▸ **Requirement**:
From the American Tandem forum thread, quote the stretch from "## sparrow (Dec" through "about that, too." word for word.

Page extract below:

# Outed: American Tandem



## Shayne (Jan 14, 2004)

This is too pretty (IMHO) not to post pics of in this forum.

Listed in the classifieds here.

EDIT: http://classifieds.mtbr.com/cgi-bin...ults_format=long&db_id=109952&query=retrieval


----------



## Rumpfy (Dec 21, 2003)

That'd make for a pretty cool project.


----------



## el-cid (May 21, 2004)

Where is it in the classifieds? I took a quick look and couldn't see it anywhere and the classifieds search blows goats.


----------



## Guest (Dec 22, 2006)

el-cid said:


> Where is it in the classifieds? I took a quick look and couldn't see it anywhere and the classifieds search blows goats.


search for tandem, only three to choose from...

Carsten


----------



## el-cid (May 21, 2004)

Ah, thanks. I searched for American Tandem first and came up dry; and Shayne, I don't know if it's truly "outed", it's selling price is for the high rollers.


----------



## Shayne (Jan 14, 2004)

*I was Just Making It Known*

I agree it's high considering a MTB will set you back $300 or less.
Although the prices of tandem frames in general seem to be disproportionate to regular frames. I've been looking at getting a new one but prices for something quality rival the price of a car  
If it was reasonable I would be outing it after I finished building it myself :thumbsup:


----------



## milehi (Nov 2, 1997)

*What a coincedence...*

I'm visiting my brother in Seattle and went by Rodriguez yesterday. I took a tour of their shop, framebuilding settup and in house paint shop. I didn't see any aluminum tubing. Just True Temper OX platinum and S3 tubing. The people there are great and I was so impressed with the S3's lack of weight(lighter than Ti or Al for the same sized frame,) and the lack of wait for a custom frame(two weeks since everythings in house,) that I had them get some measurements:thumbsup: Tons of tandems in there too BTW www.rodcycle.com


----------



## azjeff (Jun 3, 2006)

*It may just be me*

but the welding looks a bit cobby for a high $ custom. Reminds me of the welding on my 76 Maico  The welds on my very average mid 90s M2 Stumpy are way more precise and even.


----------



## sparrow (Dec 30, 2003)

That looks exactly like my 1992 Specialized Deja Two tandem! Did Rodriguez make those? The cable stops under the downtube, the plate dropouts, the welds, cable guides etc. That BB eccentric looks to have been wailed on, could be stuck, best to ask about that, too.


----------



## bd.sahib (Aug 17, 2005)

End of Page extract.
Data provided below:

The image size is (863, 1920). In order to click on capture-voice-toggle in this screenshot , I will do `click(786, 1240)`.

End of Data provided.
Data provided below:

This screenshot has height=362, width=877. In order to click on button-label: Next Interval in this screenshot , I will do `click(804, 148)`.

End of Data provided.

▸ **Problem solution**:
## sparrow (Dec 30, 2003)

That looks exactly like my 1992 Specialized Deja Two tandem! Did Rodriguez make those? The cable stops under the downtube, the plate dropouts, the welds, cable guides etc. That BB eccentric looks to have been wailed on, could be stuck, best to ask about that, too.